He recordado ese día porque así, recorriendo a pie los 32 departamentos del país y hablando con la gente, entregando volantes con ideas en lugar de gritar consignas y eslóganes desde una tarima, Fajardo y su equipo han hecho este año una campaña para la presidencia que habría merecido mejor suerte. Eso que por conveniencia se ha llamado Centro ha sobrevivido a sabotajes internos y externos, al juego sucio que le ha llegado desde ambos lados del espectro político y a la admirable capacidad que han tenido siempre los progresistas para dividirse, y ahora las encuestas no le dan tantas probabilidades de llegar adonde muchos queremos que llegue; pero Fajardo y Murillo, su candidato a vicepresidente, me siguen pareciendo no sólo la mejor opción para las próximas elecciones, sino la única realmente capaz de sacar a este país del marasmo de crispación, corrupción y violencia en que ha vivido en estos cuatro años.

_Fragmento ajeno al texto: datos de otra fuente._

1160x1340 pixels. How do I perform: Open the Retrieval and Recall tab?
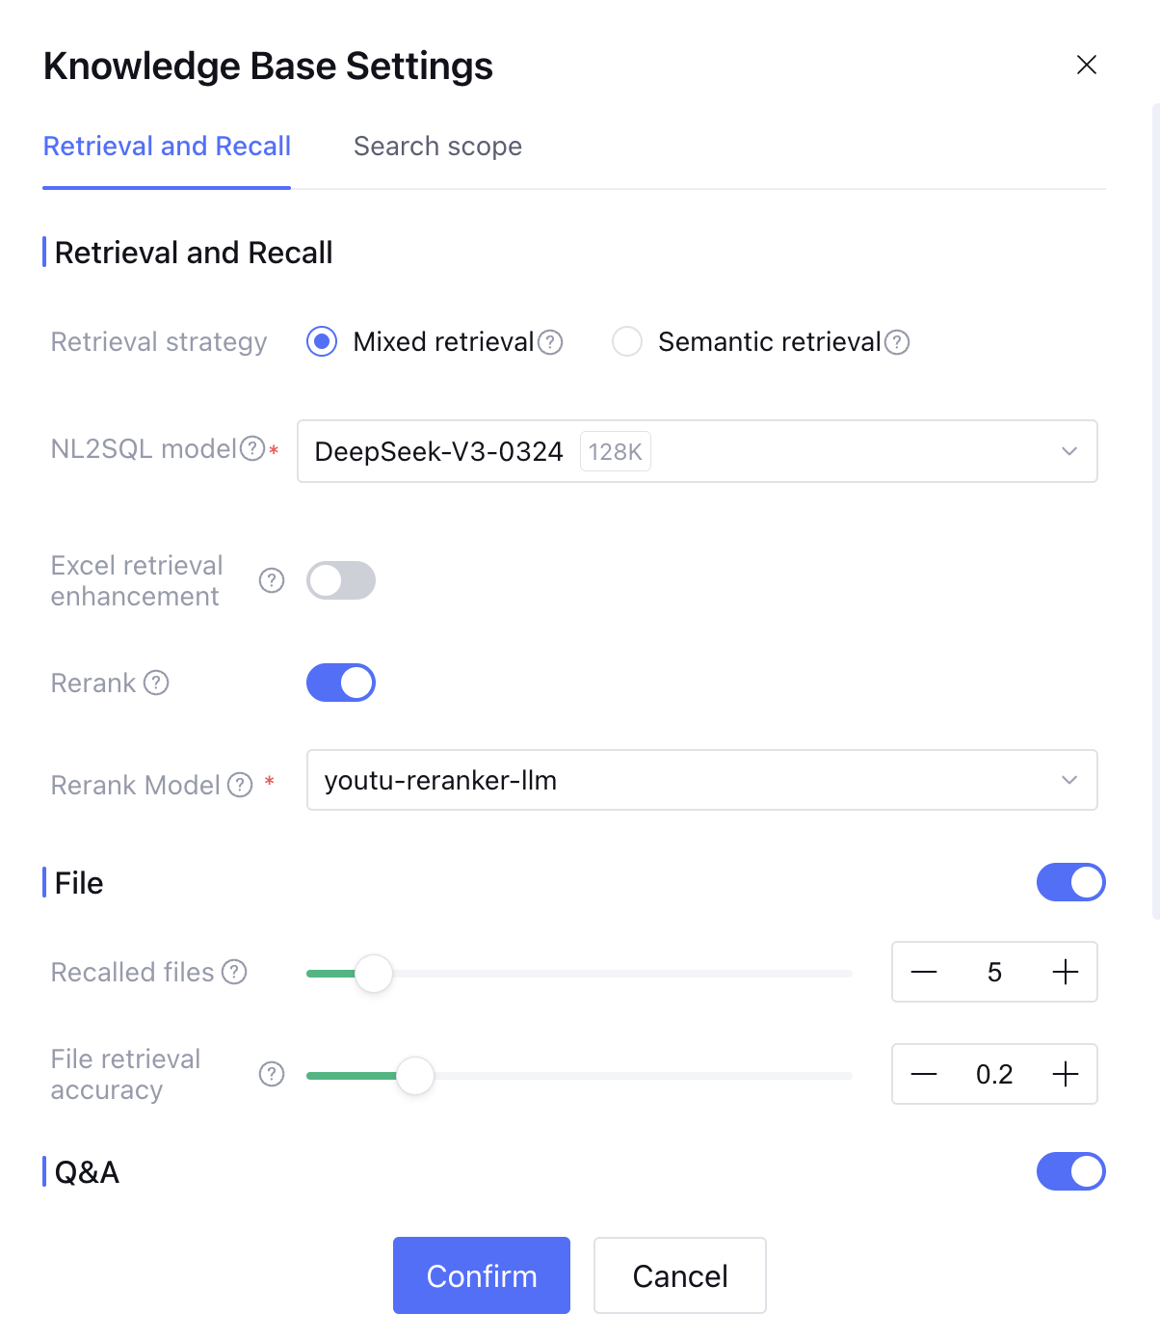pyautogui.click(x=167, y=147)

De todos los candidatos, Fajardo es el único que ha pasado con éxito real por cargos de poder. Y no ha sido cualquier cargo, ni cualquier tipo de éxito, sino la alcaldía de Medellín, una ciudad que se hundía en la desesperanza cuando llegó al poder su equipo, y que en pocos años vio cómo una serie de políticas bien hechas les arreglaban la vida a miles de ciudadanos. Hay toda una generación de votantes que no lo recuerda, pero yo tengo muy clara la imagen surrealista del rey Juan Carlos caminando por Santo Domingo Savio, que hasta poco antes había sido uno de los lugares más peligrosos de Latinoamérica, después de inaugurar una de muchas bibliotecas que construyó la alcaldía con una premisa demasiado buena para ser verdad: lo más bello para los más humildes. Igual que miles de interesados en lo que estaba pasando, yo visité las comunas del nororiente poco después; y, como también había estado allí en 1994, durante los peores años, pude ver de primera mano la magnitud del cambio.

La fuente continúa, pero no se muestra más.